PROBLEM TO WORK ON - Would you return every entry below exactly as written, without its images?

────────

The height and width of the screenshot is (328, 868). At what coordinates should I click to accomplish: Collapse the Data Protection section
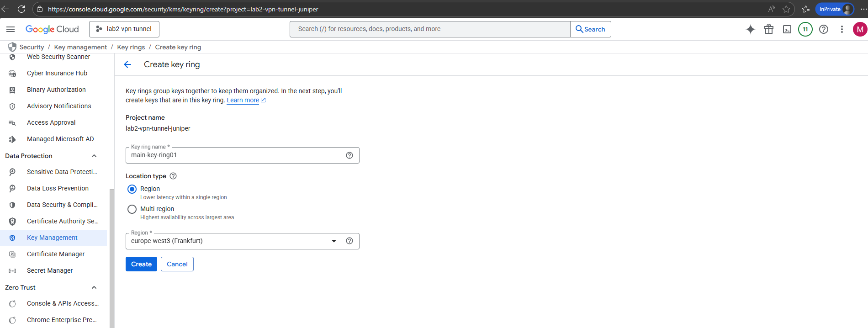pos(94,156)
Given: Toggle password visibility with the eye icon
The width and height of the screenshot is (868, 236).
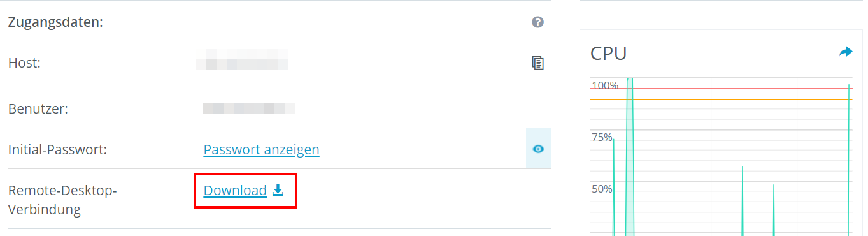Looking at the screenshot, I should coord(538,149).
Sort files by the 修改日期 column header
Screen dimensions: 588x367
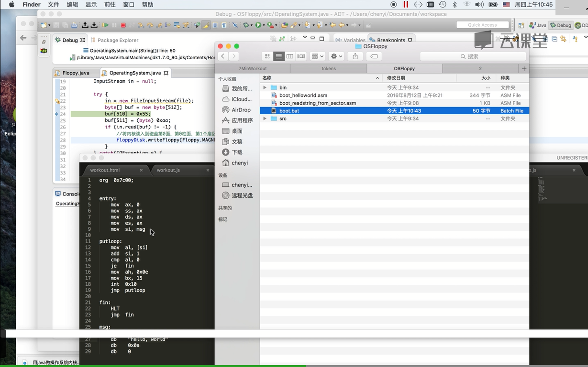[x=396, y=78]
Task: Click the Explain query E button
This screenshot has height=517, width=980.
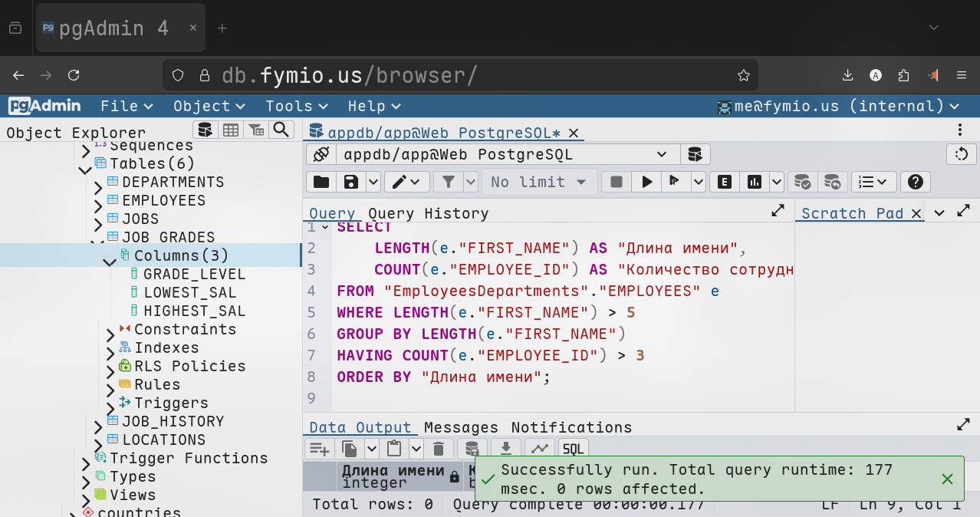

────────

COMPLETED TASK -
The height and width of the screenshot is (328, 868). At what coordinates should I click to accomplish: Collapse the Data Protection section
pos(94,156)
Given: Toggle password visibility with the eye icon
The width and height of the screenshot is (868, 236).
Looking at the screenshot, I should coord(538,149).
Sort files by the 修改日期 column header
Screen dimensions: 588x367
[x=396, y=78]
Task: Click the Explain query E button
This screenshot has height=517, width=980.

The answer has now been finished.